To do:
**A)** In the health technology news roundup, rewrite the passage starting with "A new report" and going on through "exacerbated by COVID-19.", replacing "pandemic" with "outbreak" wherever it appears.
**B)** Answer these questions from the health technology news roundup:
(i) Which organization produced the new report on health technology approaches?
(ii) On what date does the call for innovations close?
(iii) What figure is the global market size for women's health technology estimated to reach by 2027?
**C)** List every kind of innovation that the health technology news roundup says the Network is looking for.

Document passage:
_____
The main headlines this week have been around the warnings of a looming shortage of COVID vaccine and concern over COVID ‘do not resuscitate’ orders. Meanwhile, in other news, here are some stories we thought might be of interest...
A new report from the Health Foundation suggests that further work is needed to assess and develop health technology approaches before they are embedded in the NHS following the pandemic
The report explores the challenges of implementing health care technologies and investigates patient and staff experiences of technology during the first phase of the coronavirus pandemic.
It says that because of the speed of implementation – including evaluation, co-design and customisation – many decision will need revisiting after the emergency phase of the pandemic is over.
The AHSN Network and LGBT Foundation have joined forces to launch a nationwide call for innovations to help address health inequalities facing lesbian, gay, bisexual and trans (LGBT) people, many of which have been exacerbated by COVID-19.
From MedTech and digital apps to changes in practice and new pathways, the Network is looking for innovations and innovative approaches that are already in use or in development.
Ground-breaking and inspiring examples of work in this area will be showcased in a report to be published later this year with the aim of sharing best practice
The call for innovations closes on Monday 19 April 2021. Find out more here
An article on the Tech HQ website says that the global market size for women’s health technology is estimated to reach over $60billion by 2027.
_____
Provided information:

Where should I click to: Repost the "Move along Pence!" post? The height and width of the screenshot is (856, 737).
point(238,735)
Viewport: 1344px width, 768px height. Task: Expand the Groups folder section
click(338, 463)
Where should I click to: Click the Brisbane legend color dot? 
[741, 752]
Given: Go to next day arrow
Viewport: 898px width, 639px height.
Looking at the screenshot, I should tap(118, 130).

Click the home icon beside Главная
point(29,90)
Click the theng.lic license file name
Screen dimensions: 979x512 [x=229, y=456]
_____
Answers:
**A)**
A new report from the Health Foundation suggests that further work is needed to assess and develop health technology approaches before they are embedded in the NHS following the outbreak
The report explores the challenges of implementing health care technologies and investigates patient and staff experiences of technology during the first phase of the coronavirus outbreak.
It says that because of the speed of implementation – including evaluation, co-design and customisation – many decision will need revisiting after the emergency phase of the outbreak is over.
The AHSN Network and LGBT Foundation have joined forces to launch a nationwide call for innovations to help address health inequalities facing lesbian, gay, bisexual and trans (LGBT) people, many of which have been exacerbated by COVID-19.

**B)**
(i) The Health Foundation
(ii) Monday 19 April 2021
(iii) Over $60billion

**C)** MedTech, digital apps, changes in practice, new pathways